Fashion

What's the bombshell in the Harry and Meghan book? That the royals are all as bad as each other


So is this book about Harry and Meghan a big deal or what?
Philip, by email

The royals are the embodiment of the Tinkerbell effect: they are only a big deal if we think they are a big deal. If people stopped looking at them and the papers stopped writing about them, they would ostensibly cease to exist, something Harry and Meghan may discover for themselves if they really think they can control all that’s written about them. We may be their subjects, but their actual role is to be our objects.

The bizarre edifice that the British public and media have constructed to maintain this deranged pretence about the relevance of the royals was in full view this weekend when the papers published extracts of Finding Freedom, a book about Nelson Mandela’s time on Robben Island. Wait, I’m sorry – I mean the time Harry and Meghan escaped the prison of subsidised luxury to live in Tyler Perry’s mansion in Los Angeles.

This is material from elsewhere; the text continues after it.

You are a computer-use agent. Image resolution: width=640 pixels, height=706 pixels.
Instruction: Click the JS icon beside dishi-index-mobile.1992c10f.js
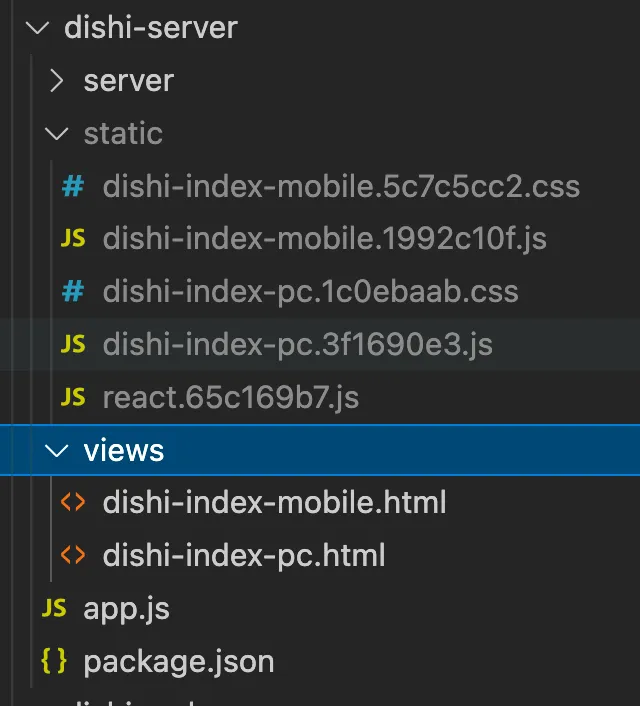point(73,239)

Now, I’ve written about Harry and Meghan a fair amount by this point, because I have an incredibly low brow and I think it’s interesting that this heretofore little-known actor inspires such insanity from some British columnists. Plus, her family is an absolute trip, with a father who makes even the Windsors look like novices when it comes to inflicting emotional abuse on your own children, and they’ve been practising the art for generations. I also – I admit it! – enjoyed how before the wedding, some commentators complained that Meghan was only marrying Harry to be in the royal family, and then afterwards complained she only married him to destroy it. Social climber or destructor? Who knows?

But at no point did I think people believed Harry and Meghan matter in the great scheme of things. I – foolishly, I now see – assumed we all understood they do not, any more than Prince Andrew ever did or does, except to various members of international law enforcement, to whom he possibly matters quite a lot.

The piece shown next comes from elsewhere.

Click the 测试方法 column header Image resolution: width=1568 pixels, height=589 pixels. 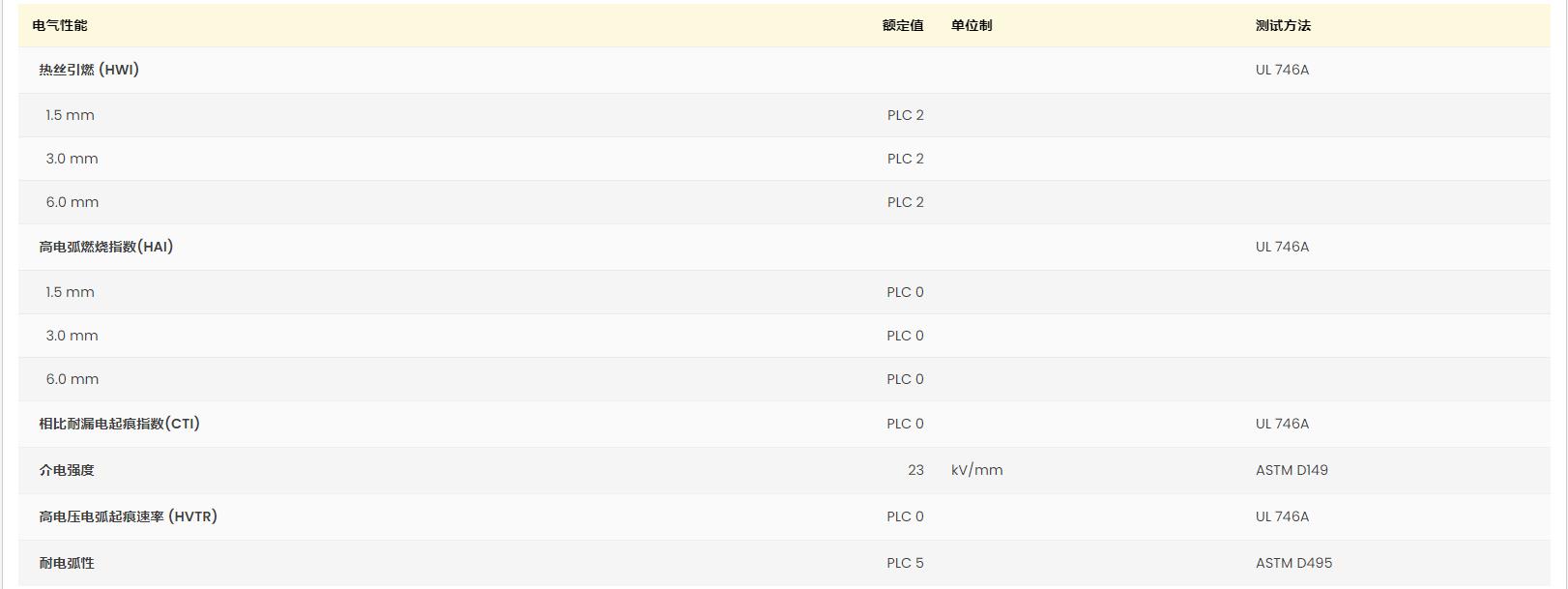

Well, last weekend’s headlines put paid to my delusion, with half the press regurgitating whatever was in the book, and the other half regurgitating whatever counter-narrative the royals are putting out. Fair enough – it’s not as if there’s any news on at the minute. Whether Harry and Meghan had any involvement in the book is a topic I’ll leave to those who care. Yet it was hard not to suspect this much-touted “bombshell” may be lacking in any bombs, or even shells, if the biggest headline the papers could lead on was that William “behaved like a snob” to Meghan.

Confirming that a member of the royal family is a snob is like getting excited about the pope’s Catholicism or, perhaps more aptly, bears’ woods-based activities. If William was not a snob, he would throw up all over himself every time he introduced himself. There would be no way he could possibly justify his existence to himself if he was not an absolute raging snob, and the same goes for every stupid member of his stupid family. Just in case anyone might be banking on Prince Edward’s proletarian tendencies.

Perhaps the funniest thing about the book extracts is that it’s impossible to tell who is actually being taken down. Finding Freedom, the story goes, is about getting Harry and Meghan’s point across, and yet, repeatedly, they seem to be arguing the opposite of what we are told they’re arguing. Harry, the book gasps, was upset that his brother told him: “Don’t feel you need to rush this. Take as much time as you need to get to know this girl.” Now, I am no William stan, but that seems … fine? Even kind? Senior royals allegedly referred to Meghan as coming “with baggage”, which was both literally and metaphorically true (see Markle family, above) and referred to her as a “showgirl”, which rather overinflates the entertainment value of Suits, but is otherwise not entirely untrue.

Look, many things can be true at once, as true as they are obvious. Are the Windsors awful, riddled with snobbery, sexism and racism? Yes! Were they unfriendly to Meghan? Undoubtedly. Did Harry and Meghan have a ludicrously cushy deal in the UK? Yes. Do they now? Yes. And do they seem to not really appreciate that? Well …

Contrary to what fairy tales might have taught us, people – even princes – don’t have to be either all good or all bad. What we have here is a big pile of flawed humans. That’s all they are. And if they ever thought they were more than that, the fault lies with us for believing that, too.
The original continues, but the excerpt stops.